-- start Provided data --

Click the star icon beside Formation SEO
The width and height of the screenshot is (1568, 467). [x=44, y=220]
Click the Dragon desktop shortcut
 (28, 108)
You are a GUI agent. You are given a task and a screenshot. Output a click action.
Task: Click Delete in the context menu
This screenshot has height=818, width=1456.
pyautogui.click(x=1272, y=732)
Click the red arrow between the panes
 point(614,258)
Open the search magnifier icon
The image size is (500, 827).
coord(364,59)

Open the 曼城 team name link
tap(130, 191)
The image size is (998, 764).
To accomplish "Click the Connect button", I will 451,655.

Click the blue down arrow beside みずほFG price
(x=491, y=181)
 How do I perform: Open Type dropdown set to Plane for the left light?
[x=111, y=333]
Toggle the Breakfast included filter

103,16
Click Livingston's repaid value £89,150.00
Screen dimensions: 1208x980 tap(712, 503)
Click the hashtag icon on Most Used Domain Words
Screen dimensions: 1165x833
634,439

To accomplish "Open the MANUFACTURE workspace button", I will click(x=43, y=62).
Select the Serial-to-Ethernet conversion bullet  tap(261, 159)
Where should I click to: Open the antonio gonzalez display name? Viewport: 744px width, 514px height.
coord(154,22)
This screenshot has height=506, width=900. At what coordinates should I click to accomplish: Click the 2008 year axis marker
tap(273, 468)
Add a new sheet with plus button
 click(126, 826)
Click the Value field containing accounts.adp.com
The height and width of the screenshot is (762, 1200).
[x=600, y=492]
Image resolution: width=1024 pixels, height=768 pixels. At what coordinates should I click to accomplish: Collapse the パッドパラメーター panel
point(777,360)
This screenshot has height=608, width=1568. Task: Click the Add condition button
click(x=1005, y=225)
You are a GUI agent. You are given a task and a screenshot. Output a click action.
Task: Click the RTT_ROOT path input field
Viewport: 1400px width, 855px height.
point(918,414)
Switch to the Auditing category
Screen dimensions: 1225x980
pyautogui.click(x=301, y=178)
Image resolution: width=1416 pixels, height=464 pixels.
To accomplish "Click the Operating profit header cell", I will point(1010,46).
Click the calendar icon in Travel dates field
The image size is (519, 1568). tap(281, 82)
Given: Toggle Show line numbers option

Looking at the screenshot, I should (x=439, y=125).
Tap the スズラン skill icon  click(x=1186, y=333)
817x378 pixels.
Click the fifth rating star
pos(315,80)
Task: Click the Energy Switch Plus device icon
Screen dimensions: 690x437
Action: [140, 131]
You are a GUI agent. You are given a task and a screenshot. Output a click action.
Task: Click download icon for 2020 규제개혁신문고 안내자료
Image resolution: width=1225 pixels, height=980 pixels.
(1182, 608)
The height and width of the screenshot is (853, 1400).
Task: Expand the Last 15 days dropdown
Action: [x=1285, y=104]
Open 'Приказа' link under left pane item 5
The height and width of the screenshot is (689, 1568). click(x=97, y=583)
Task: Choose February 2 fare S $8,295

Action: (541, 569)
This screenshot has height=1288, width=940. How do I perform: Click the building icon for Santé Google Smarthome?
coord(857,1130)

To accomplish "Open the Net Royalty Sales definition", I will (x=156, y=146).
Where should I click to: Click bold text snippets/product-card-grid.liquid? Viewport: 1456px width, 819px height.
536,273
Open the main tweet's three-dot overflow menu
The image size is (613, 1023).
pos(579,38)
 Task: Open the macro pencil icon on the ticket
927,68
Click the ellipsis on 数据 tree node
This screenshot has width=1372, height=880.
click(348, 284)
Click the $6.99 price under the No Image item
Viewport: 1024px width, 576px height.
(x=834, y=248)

-- end Provided data --

- [Brief]:
Copy out every one of the records above word for word, keeping each line as it stands.

- [Result]:
Click the star icon beside Formation SEO
The width and height of the screenshot is (1568, 467). [x=44, y=220]
Click the Dragon desktop shortcut
 (28, 108)
You are a GUI agent. You are given a task and a screenshot. Output a click action.
Task: Click Delete in the context menu
This screenshot has height=818, width=1456.
pyautogui.click(x=1272, y=732)
Click the red arrow between the panes
 point(614,258)
Open the search magnifier icon
The image size is (500, 827).
coord(364,59)

Open the 曼城 team name link
tap(130, 191)
The image size is (998, 764).
To accomplish "Click the Connect button", I will 451,655.

Click the blue down arrow beside みずほFG price
(x=491, y=181)
 How do I perform: Open Type dropdown set to Plane for the left light?
[x=111, y=333]
Toggle the Breakfast included filter

103,16
Click Livingston's repaid value £89,150.00
Screen dimensions: 1208x980 tap(712, 503)
Click the hashtag icon on Most Used Domain Words
Screen dimensions: 1165x833
634,439

To accomplish "Open the MANUFACTURE workspace button", I will click(x=43, y=62).
Select the Serial-to-Ethernet conversion bullet  tap(261, 159)
Where should I click to: Open the antonio gonzalez display name? Viewport: 744px width, 514px height.
coord(154,22)
This screenshot has height=506, width=900. At what coordinates should I click to accomplish: Click the 2008 year axis marker
tap(273, 468)
Add a new sheet with plus button
 click(126, 826)
Click the Value field containing accounts.adp.com
The height and width of the screenshot is (762, 1200).
[x=600, y=492]
Image resolution: width=1024 pixels, height=768 pixels. At what coordinates should I click to accomplish: Collapse the パッドパラメーター panel
point(777,360)
This screenshot has height=608, width=1568. Task: Click the Add condition button
click(x=1005, y=225)
You are a GUI agent. You are given a task and a screenshot. Output a click action.
Task: Click the RTT_ROOT path input field
Viewport: 1400px width, 855px height.
point(918,414)
Switch to the Auditing category
Screen dimensions: 1225x980
pyautogui.click(x=301, y=178)
Image resolution: width=1416 pixels, height=464 pixels.
To accomplish "Click the Operating profit header cell", I will point(1010,46).
Click the calendar icon in Travel dates field
The image size is (519, 1568). tap(281, 82)
Given: Toggle Show line numbers option

Looking at the screenshot, I should (x=439, y=125).
Tap the スズラン skill icon  click(x=1186, y=333)
817x378 pixels.
Click the fifth rating star
pos(315,80)
Task: Click the Energy Switch Plus device icon
Screen dimensions: 690x437
Action: [140, 131]
You are a GUI agent. You are given a task and a screenshot. Output a click action.
Task: Click download icon for 2020 규제개혁신문고 안내자료
Image resolution: width=1225 pixels, height=980 pixels.
(1182, 608)
The height and width of the screenshot is (853, 1400).
Task: Expand the Last 15 days dropdown
Action: [x=1285, y=104]
Open 'Приказа' link under left pane item 5
The height and width of the screenshot is (689, 1568). click(x=97, y=583)
Task: Choose February 2 fare S $8,295

Action: (541, 569)
This screenshot has height=1288, width=940. How do I perform: Click the building icon for Santé Google Smarthome?
coord(857,1130)

To accomplish "Open the Net Royalty Sales definition", I will (x=156, y=146).
Where should I click to: Click bold text snippets/product-card-grid.liquid? Viewport: 1456px width, 819px height.
536,273
Open the main tweet's three-dot overflow menu
The image size is (613, 1023).
pos(579,38)
 Task: Open the macro pencil icon on the ticket
927,68
Click the ellipsis on 数据 tree node
This screenshot has width=1372, height=880.
click(348, 284)
Click the $6.99 price under the No Image item
Viewport: 1024px width, 576px height.
(x=834, y=248)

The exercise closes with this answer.